A quelque tours de roues plus loin, la première dame se mit à pleurer. Prévoyant l'exposé de malheurs intéressants, Maurice fit signe à Barbara de prêter l'oreille.

Comme prévu, la seconde dame s'informa de la raison de ce chagrin. Mais, à sa voix, on devinait qu'elle était au courant de bien des choses.

La pleureuse renifla ses larmes et révéla qu'elle avait bien des tourments avec sa famille : son mari buvait, sa fille s'était mise en ménage avec un sidi, et son fils s'était inscrit au parti communiste.

La dame voisine poussa les interjections qui s'imposaient pour bien faire sentir sa supériorité de femme heureuse. Après quoi, elle aida son amie à trouver une bonne conclusion à ses catastrophes.

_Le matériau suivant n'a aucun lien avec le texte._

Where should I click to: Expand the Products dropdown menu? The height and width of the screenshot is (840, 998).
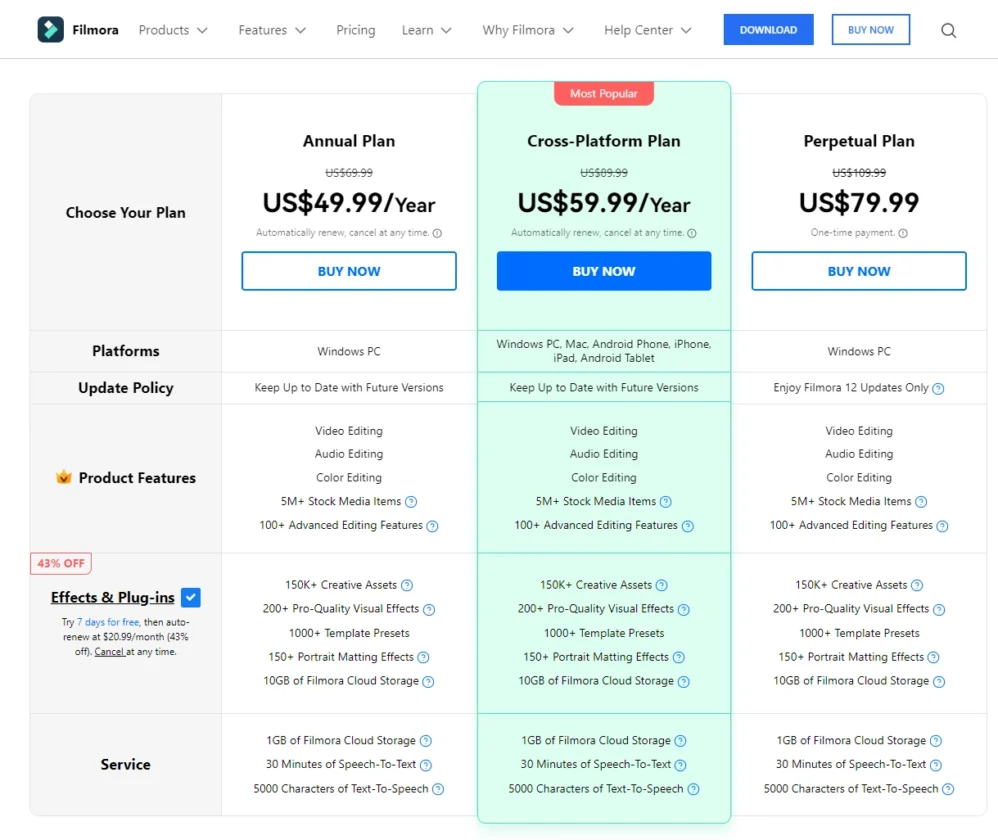tap(173, 30)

En définitive, l'espoir général à retenir fut celui-ci : le mari alcoolique était en train de prendre un début de cirrhose lui interdisant l'usage de tous liquides — hormis l'eau ; le sidi de la fille avait la gorge tranchée d'un coup de rasoir dans une rixe — dont ces gens-là sont friands ; quant au garçon, on l'obligeait à lire J'ai choisi la liberté à la faveur d'une angine ou d'une grippe. Il faisait amende honorable. La dame, qui avait des relations (côté soutane), obtenait sa réintégration au sein de l'Église. On lui faisait faire ses Pâques et le tour était joué. Ces questions réglées, on revint à la jambe articulée…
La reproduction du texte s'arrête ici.